-- Required action --
The span to repeat in the listing below runs from the line containing "Image resolution: width=1366, height=768." to the line containing "Viewers & Players (927, 589)", inclusive. Repeat it exactly, and only it.

-- Listed entries --
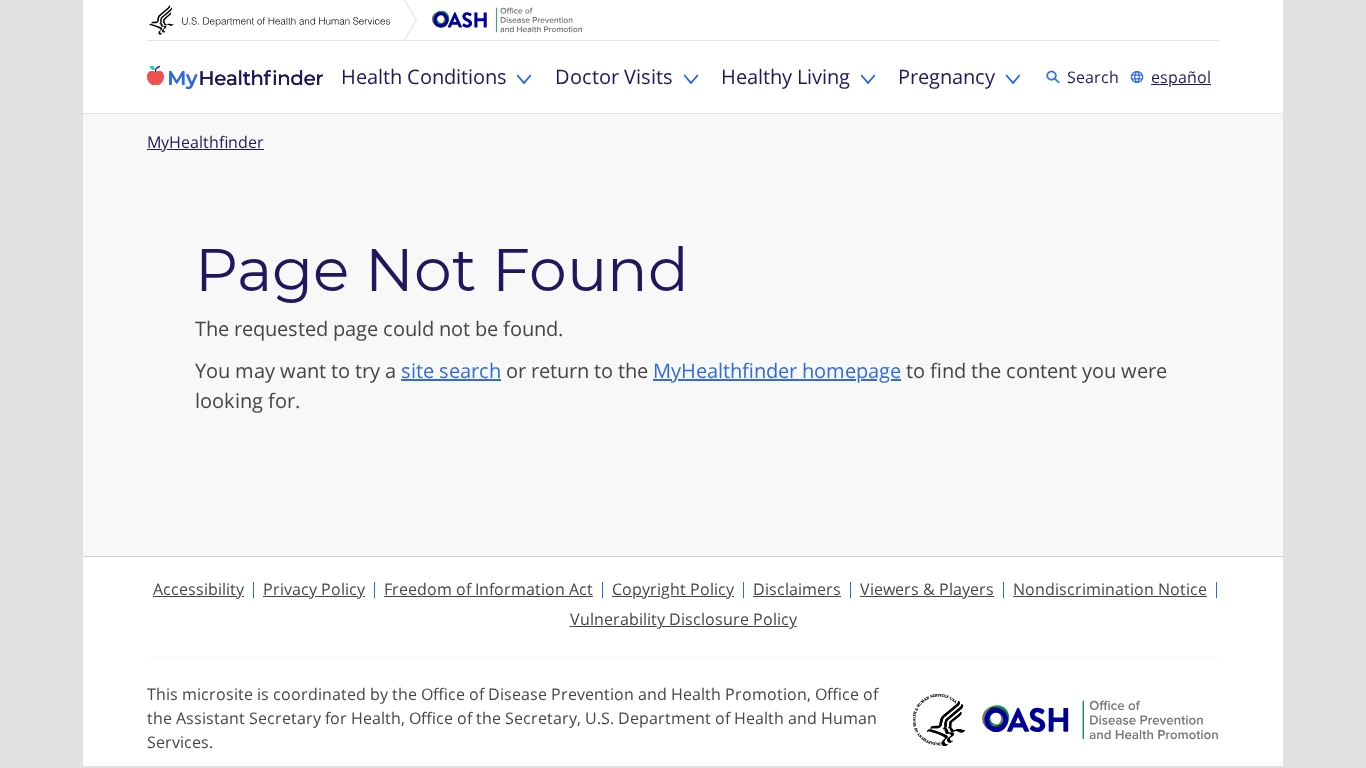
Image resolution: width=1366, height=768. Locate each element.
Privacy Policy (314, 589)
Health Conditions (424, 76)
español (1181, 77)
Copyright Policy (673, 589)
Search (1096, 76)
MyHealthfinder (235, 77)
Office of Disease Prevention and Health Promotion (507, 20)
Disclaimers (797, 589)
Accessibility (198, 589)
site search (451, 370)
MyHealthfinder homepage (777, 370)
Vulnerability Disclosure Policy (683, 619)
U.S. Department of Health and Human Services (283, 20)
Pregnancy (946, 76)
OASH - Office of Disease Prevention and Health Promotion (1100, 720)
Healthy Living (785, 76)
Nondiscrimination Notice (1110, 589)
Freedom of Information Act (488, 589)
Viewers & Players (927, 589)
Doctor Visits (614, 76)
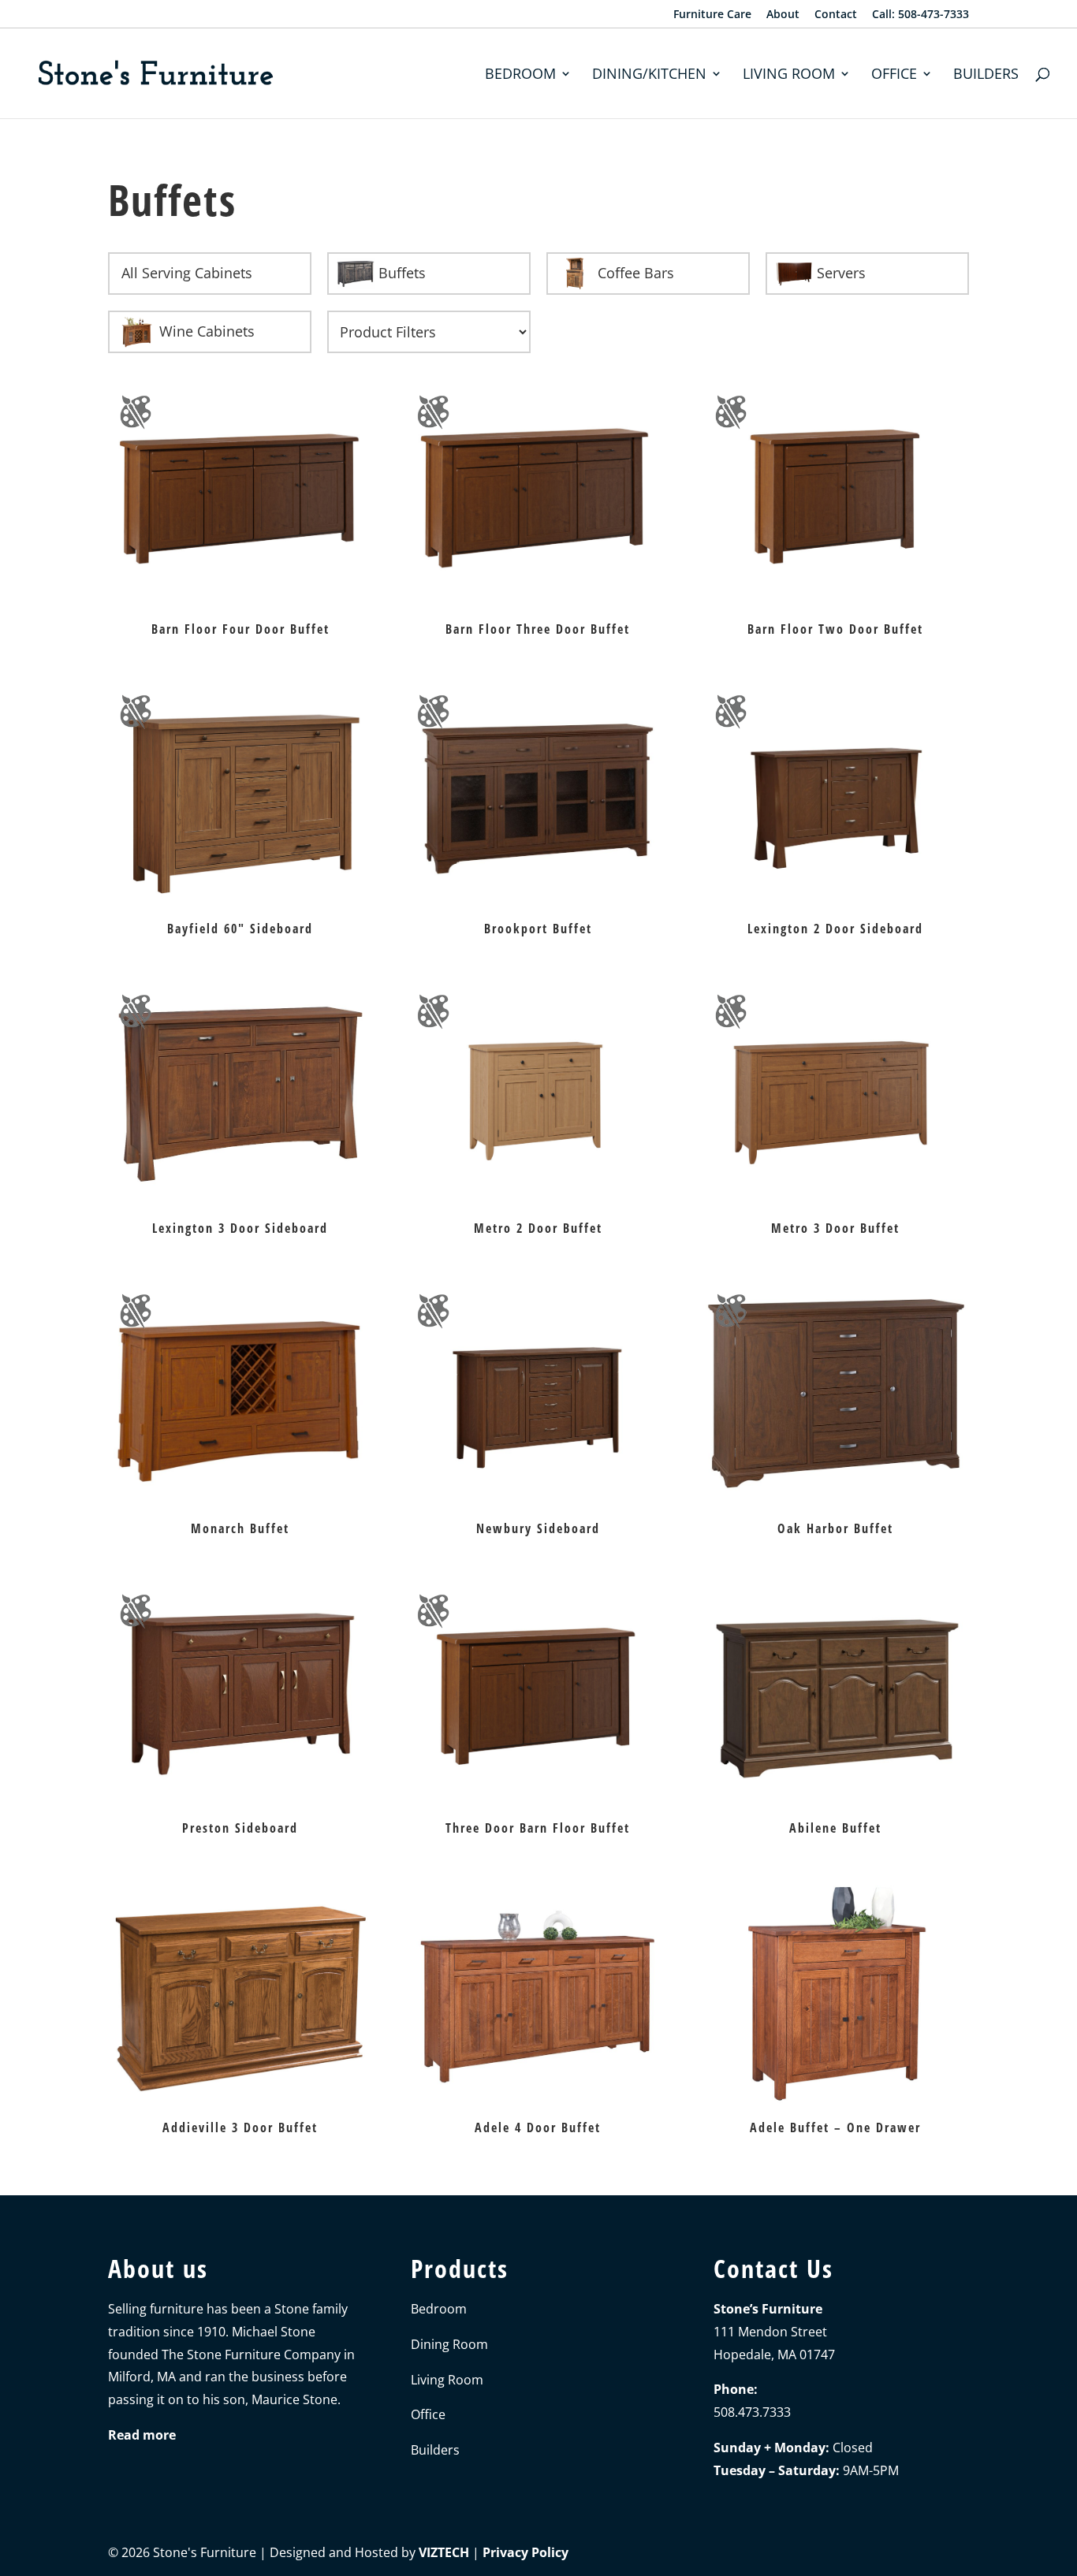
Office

--

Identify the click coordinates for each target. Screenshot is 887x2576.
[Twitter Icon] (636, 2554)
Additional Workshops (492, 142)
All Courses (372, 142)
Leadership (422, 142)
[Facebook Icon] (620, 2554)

...

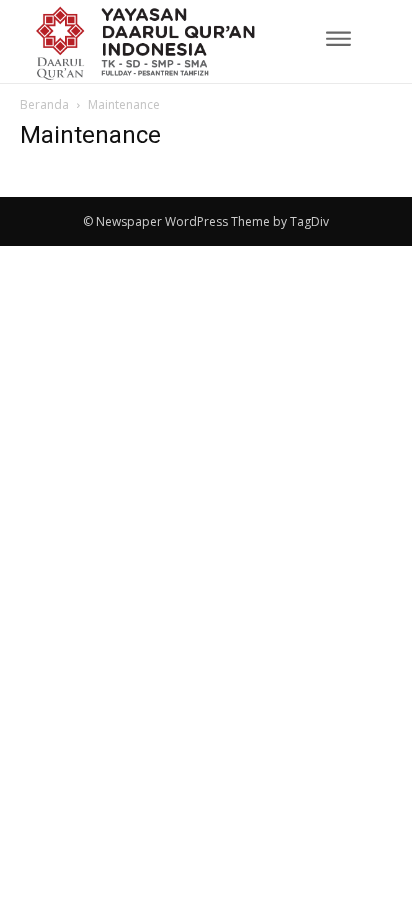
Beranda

-- Exercise response --
Image resolution: width=1366, height=768. Locate each element.
Privacy Policy (314, 589)
Health Conditions (424, 76)
español (1181, 77)
Copyright Policy (673, 589)
Search (1096, 76)
MyHealthfinder (235, 77)
Office of Disease Prevention and Health Promotion (507, 20)
Disclaimers (797, 589)
Accessibility (198, 589)
site search (451, 370)
MyHealthfinder homepage (777, 370)
Vulnerability Disclosure Policy (683, 619)
U.S. Department of Health and Human Services (283, 20)
Pregnancy (946, 76)
OASH - Office of Disease Prevention and Health Promotion (1100, 720)
Healthy Living (785, 76)
Nondiscrimination Notice (1110, 589)
Freedom of Information Act (488, 589)
Viewers & Players (927, 589)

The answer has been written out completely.